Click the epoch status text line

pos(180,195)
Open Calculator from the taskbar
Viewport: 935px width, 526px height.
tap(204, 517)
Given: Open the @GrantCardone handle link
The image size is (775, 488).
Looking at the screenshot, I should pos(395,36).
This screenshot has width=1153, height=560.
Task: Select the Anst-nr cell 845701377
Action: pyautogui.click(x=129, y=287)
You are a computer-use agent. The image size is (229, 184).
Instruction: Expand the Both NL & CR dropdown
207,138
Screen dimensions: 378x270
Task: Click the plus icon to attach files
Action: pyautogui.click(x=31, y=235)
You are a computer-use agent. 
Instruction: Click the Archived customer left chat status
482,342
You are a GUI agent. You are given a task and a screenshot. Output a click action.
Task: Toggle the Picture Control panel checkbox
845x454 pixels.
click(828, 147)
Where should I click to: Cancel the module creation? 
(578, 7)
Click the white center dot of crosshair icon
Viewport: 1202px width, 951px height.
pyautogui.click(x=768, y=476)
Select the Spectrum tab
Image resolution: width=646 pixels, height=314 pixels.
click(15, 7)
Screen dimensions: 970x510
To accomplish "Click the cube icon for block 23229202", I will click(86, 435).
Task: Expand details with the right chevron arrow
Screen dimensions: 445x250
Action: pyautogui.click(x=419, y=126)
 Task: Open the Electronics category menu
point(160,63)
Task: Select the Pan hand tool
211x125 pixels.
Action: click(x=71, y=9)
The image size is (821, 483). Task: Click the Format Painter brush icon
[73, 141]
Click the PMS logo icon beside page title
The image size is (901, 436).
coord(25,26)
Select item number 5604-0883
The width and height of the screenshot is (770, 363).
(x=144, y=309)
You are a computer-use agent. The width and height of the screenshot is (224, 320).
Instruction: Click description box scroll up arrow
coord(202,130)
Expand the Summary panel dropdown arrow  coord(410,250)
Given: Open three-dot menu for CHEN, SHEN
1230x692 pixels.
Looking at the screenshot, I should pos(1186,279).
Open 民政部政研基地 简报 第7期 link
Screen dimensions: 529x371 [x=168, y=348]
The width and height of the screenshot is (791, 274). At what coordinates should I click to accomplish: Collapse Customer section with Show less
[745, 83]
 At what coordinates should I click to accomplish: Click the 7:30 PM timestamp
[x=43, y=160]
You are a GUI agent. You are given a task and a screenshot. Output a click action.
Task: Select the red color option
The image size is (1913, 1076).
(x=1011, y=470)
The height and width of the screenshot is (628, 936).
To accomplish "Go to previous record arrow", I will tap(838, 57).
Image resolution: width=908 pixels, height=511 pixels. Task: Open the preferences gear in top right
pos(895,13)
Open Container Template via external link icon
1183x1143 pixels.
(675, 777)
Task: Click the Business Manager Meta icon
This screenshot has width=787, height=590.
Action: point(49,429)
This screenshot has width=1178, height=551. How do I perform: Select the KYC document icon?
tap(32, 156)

*****

Reproduce every row above, swapping "Instruction:" for "Command:" and leaving all other text unchanged.

Click the epoch status text line

pos(180,195)
Open Calculator from the taskbar
Viewport: 935px width, 526px height.
tap(204, 517)
Given: Open the @GrantCardone handle link
The image size is (775, 488).
Looking at the screenshot, I should pos(395,36).
This screenshot has width=1153, height=560.
Task: Select the Anst-nr cell 845701377
Action: pyautogui.click(x=129, y=287)
You are a computer-use agent. The image size is (229, 184).
Command: Expand the Both NL & CR dropdown
207,138
Screen dimensions: 378x270
Task: Click the plus icon to attach files
Action: pyautogui.click(x=31, y=235)
You are a computer-use agent. 
Command: Click the Archived customer left chat status
482,342
You are a GUI agent. You are given a task and a screenshot. Output a click action.
Task: Toggle the Picture Control panel checkbox
845x454 pixels.
click(828, 147)
Where should I click to: Cancel the module creation? 
(578, 7)
Click the white center dot of crosshair icon
Viewport: 1202px width, 951px height.
pyautogui.click(x=768, y=476)
Select the Spectrum tab
Image resolution: width=646 pixels, height=314 pixels.
click(15, 7)
Screen dimensions: 970x510
To accomplish "Click the cube icon for block 23229202", I will click(86, 435).
Task: Expand details with the right chevron arrow
Screen dimensions: 445x250
Action: pyautogui.click(x=419, y=126)
 Task: Open the Electronics category menu
point(160,63)
Task: Select the Pan hand tool
211x125 pixels.
Action: click(x=71, y=9)
The image size is (821, 483). Task: Click the Format Painter brush icon
[73, 141]
Click the PMS logo icon beside page title
The image size is (901, 436).
coord(25,26)
Select item number 5604-0883
The width and height of the screenshot is (770, 363).
(x=144, y=309)
You are a computer-use agent. The width and height of the screenshot is (224, 320).
Command: Click description box scroll up arrow
coord(202,130)
Expand the Summary panel dropdown arrow  coord(410,250)
Given: Open three-dot menu for CHEN, SHEN
1230x692 pixels.
Looking at the screenshot, I should pos(1186,279).
Open 民政部政研基地 简报 第7期 link
Screen dimensions: 529x371 [x=168, y=348]
The width and height of the screenshot is (791, 274). At what coordinates should I click to accomplish: Collapse Customer section with Show less
[745, 83]
 At what coordinates should I click to accomplish: Click the 7:30 PM timestamp
[x=43, y=160]
You are a GUI agent. You are given a task and a screenshot. Output a click action.
Task: Select the red color option
The image size is (1913, 1076).
(x=1011, y=470)
The height and width of the screenshot is (628, 936).
To accomplish "Go to previous record arrow", I will tap(838, 57).
Image resolution: width=908 pixels, height=511 pixels. Task: Open the preferences gear in top right
pos(895,13)
Open Container Template via external link icon
1183x1143 pixels.
(675, 777)
Task: Click the Business Manager Meta icon
This screenshot has width=787, height=590.
Action: point(49,429)
This screenshot has width=1178, height=551. How do I perform: Select the KYC document icon?
tap(32, 156)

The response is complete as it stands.